しかもその忙しさが、授業の準備や子どもたちと直接触れ合う時間が長いのではなく、
”国や教育委員会からの調査やアンケートへの対応”
”研修会や教育研究の事前レポートや報告書の作成”
”保護者・地域からの要望・苦情対応”
”児童、生徒、保護者アンケートの実施・集計”
”成績一覧、通知表の作成、指導要録の作成”
といった、多くの先生方が
”無駄だと感じている”
書類作成にあてられているのです。
急かされて、ゆっくりトイレにいく時間もない、家族とのんびり過ごす時間もない先生方に、学校のやり方から外れてしまう子どもにも特別な配慮をと求めるのは酷です。
では、現実問題としてじっと座っていられなくなってしまった子や、”癇癪” ”叫び声”をあげるようになってしまった子に何をしてあげればよいのでしょう。
私は専門家ではありませんが、教室に来た親子にこのようなアドバイスをしています。
もちろん、個別に普段の生活を細かく聞いて原因となりそうなところを確認しつつ個別のアドバイスをしますが、大体同じようなアドバイスをします。
○親は、怒鳴らない、急かさない、否定しない、命令しない。
○勉強(宿題も)制限 (落ち着いたらお絵かき算数ドリルは週に1~2問やる)
○高速計算・反射学習は厳禁 (計算プリント、算盤、フラッシュカード・暗算等)
○ゲーム機、テレビ、ネット等のデジタルメディアに触れる時間をゼロに近づける。
○習い事もゼロに近づけ、のんびりした毎日を心掛ける。
○外遊び・自然の中で遊ぶ時間を増やす。
○学校は行きたくない時は行かなくていい環境にする
○スナック菓子、清涼飲料水、菓子パン、その他添加物たっぷりの食品をやめる。
○砂糖を減らす。
1ヶ月もすれば大体改善します。
理由は研究者ではありませんので、確実にこうですということは言えません。
ただ少なくともうちに来た子たちは劇的に改善しました。
いつもイライラしていた子に笑顔が戻り、勉強の時間になると壁に頭を打ちつけていた自傷行為が収まり、表情が穏やかになります。
アドバイスは簡単に言えば
”子どもにあわせた生活環境を整えましょう”
ということになります。
今の子は忙しすぎるのです。
子どものペースで育つことを許されないのです。
人工的な音と光が多すぎるのです。
心が疲弊しているのです。
想像してみてください。
毎朝行きたくもない会社に行き、上司からはねちねち嫌味を言われ、大声で怒鳴られ、同僚はお互いの悪口の言い合い、生産性度外視のただの単純作業の仕事の繰り返し。
不機嫌な満員電車の乗客、家に帰ればガミガミうるさい配偶者、終わらない仕事を寝る時間を削ってまでやり続ける毎日。
土日のお休みは自分の好きなように使えず、配偶者の実家の仕事のお手伝いか上司と接待ゴルフ。
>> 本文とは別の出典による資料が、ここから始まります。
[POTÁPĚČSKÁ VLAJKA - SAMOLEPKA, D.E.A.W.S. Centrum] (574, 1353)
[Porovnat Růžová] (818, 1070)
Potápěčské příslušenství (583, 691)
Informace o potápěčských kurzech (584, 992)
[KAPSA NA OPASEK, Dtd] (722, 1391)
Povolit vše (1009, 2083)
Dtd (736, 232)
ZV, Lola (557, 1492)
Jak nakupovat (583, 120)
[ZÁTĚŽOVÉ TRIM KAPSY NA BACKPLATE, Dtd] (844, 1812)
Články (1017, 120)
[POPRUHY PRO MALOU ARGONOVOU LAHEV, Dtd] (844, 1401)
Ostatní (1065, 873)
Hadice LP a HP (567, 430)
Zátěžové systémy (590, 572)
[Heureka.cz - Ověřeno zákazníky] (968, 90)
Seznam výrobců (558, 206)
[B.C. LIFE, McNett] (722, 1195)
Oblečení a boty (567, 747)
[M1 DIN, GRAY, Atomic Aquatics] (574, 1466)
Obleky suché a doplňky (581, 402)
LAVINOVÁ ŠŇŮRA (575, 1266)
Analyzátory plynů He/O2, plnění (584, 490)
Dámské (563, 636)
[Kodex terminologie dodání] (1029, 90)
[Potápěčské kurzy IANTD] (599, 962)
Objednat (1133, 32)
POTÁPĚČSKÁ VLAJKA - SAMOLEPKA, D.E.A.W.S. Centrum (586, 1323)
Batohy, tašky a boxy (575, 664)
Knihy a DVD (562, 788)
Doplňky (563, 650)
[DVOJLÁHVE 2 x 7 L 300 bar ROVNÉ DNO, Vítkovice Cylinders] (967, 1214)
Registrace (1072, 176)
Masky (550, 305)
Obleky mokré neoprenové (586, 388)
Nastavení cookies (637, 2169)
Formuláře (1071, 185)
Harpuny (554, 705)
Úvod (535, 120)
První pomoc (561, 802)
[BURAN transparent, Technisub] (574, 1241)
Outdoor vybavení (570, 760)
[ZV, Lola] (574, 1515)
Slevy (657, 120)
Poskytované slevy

たまにパチンコ屋で一日中あの音と光にさらされる。
大人には働く理由が何とか見いだせます。
嫌でも納得できなくてもやらなければならない理由を見つけられるのです。
困難に立ち向かうための ”心の土台” は12歳までに作ってあげるのです。
無理をしていいのは自分で判断し、選択できるようになる12歳以降のことです。
社会に出たら理不尽なこともあるからと、小さい頃から理不尽な仕打ちをして育てると、子どもの ”生きたい” というエネルギーまでそがれてしまいます。
それが ”発達障害児の増加” という形で表れているように思えてなりません。